Pennsylvania SBG 712 of 2006 requires that an entity that maintains, stores, or manages computerized data that includes personal information shall provide notice of any breach of the security of the system, following discovery of the breach of the security of the system, to any resident of this Commonwealth whose unencrypted and unredacted personal information was or is reasonably believed to have been accessed and acquired by an unauthorized person. The policy detects combinations of Personally Identifiable Information (PII) like social security, credit card, and driver’s license numbers. The rules for this policy are:

• Pennsylvania Breach of Personal Information Act: Name and SSN
• Pennsylvania Breach of Personal Information Act: Name and DL
• Pennsylvania Breach of Personal Information Act: Name and CCN
• Pennsylvania Breach of Personal Information Act: Name and Password (Wide)
• Pennsylvania Breach of Personal Information Act: Name and Password (Default)
• Pennsylvania Breach of Personal Information Act: Name and Password (Narrow)

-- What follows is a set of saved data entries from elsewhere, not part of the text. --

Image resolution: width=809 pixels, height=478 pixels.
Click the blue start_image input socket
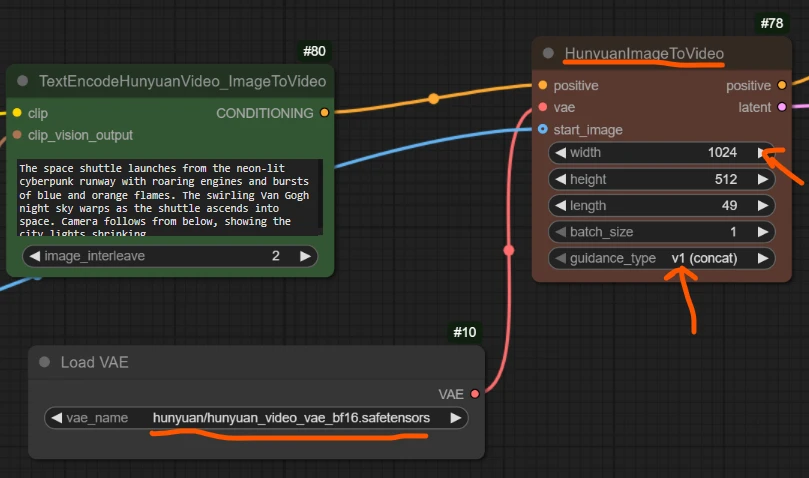542,129
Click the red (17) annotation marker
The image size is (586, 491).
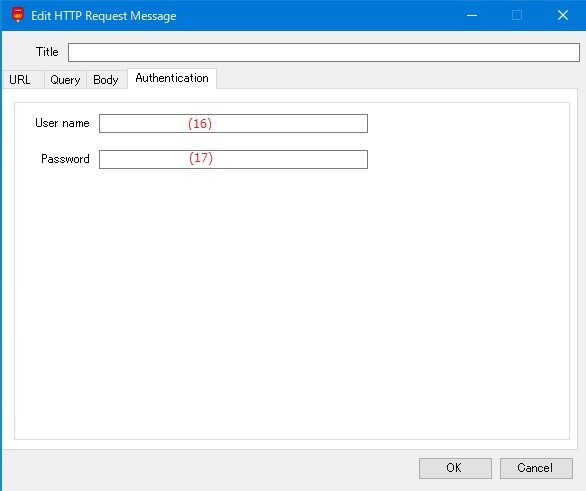coord(201,158)
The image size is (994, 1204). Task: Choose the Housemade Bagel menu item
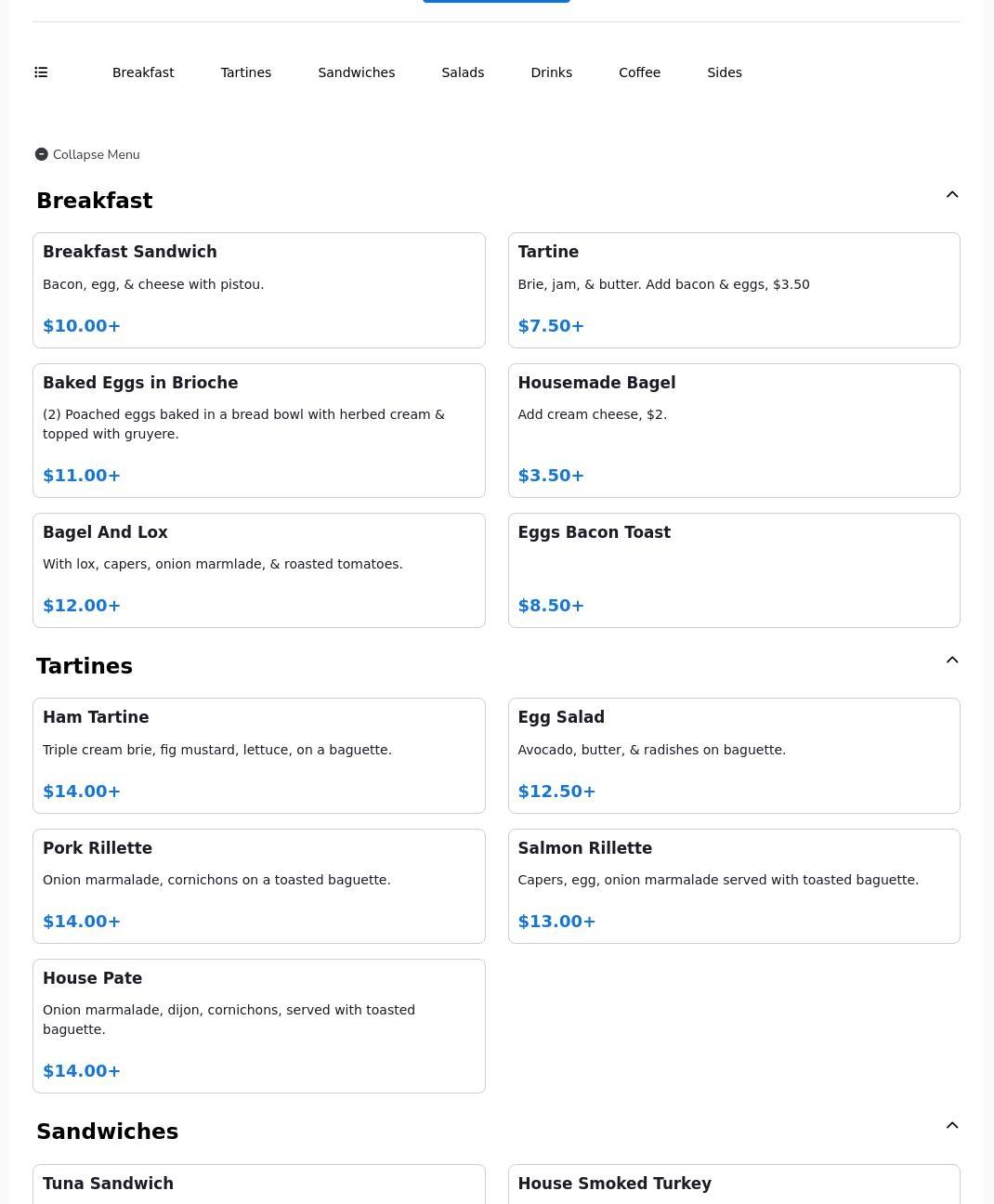734,431
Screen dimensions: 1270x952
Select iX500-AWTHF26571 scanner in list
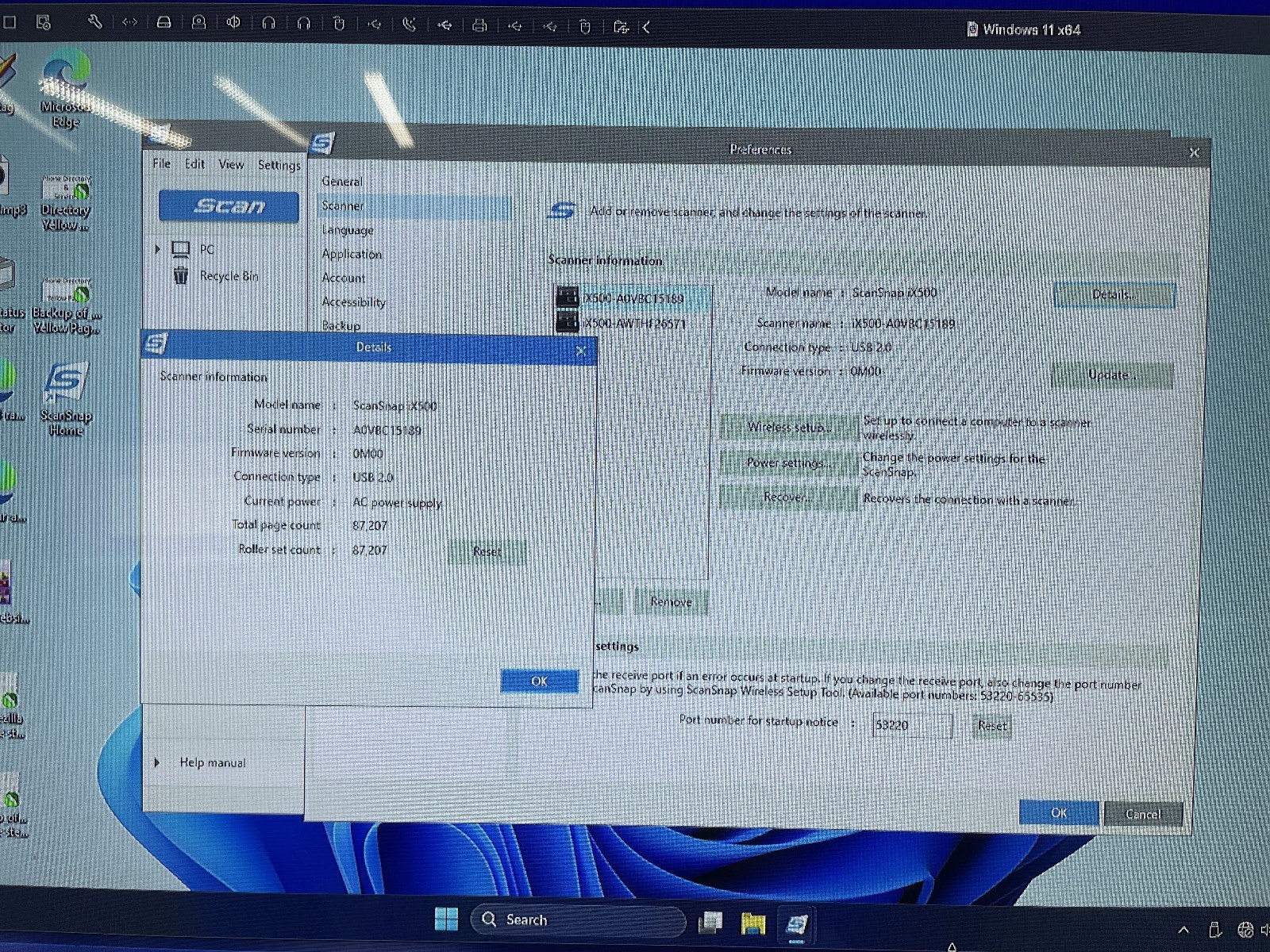click(633, 323)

• Pennsylvania Breach of Personal Information Act: Account and Password
• Pennsylvania Breach of Personal Information Act: Password Dissemination for HTTP Traffic (Wide)
• Pennsylvania Breach of Personal Information Act: Password Dissemination for HTTP Traffic (Default)
• Pennsylvania Breach of Personal Information Act: Password Dissemination for HTTP Traffic (Narrow)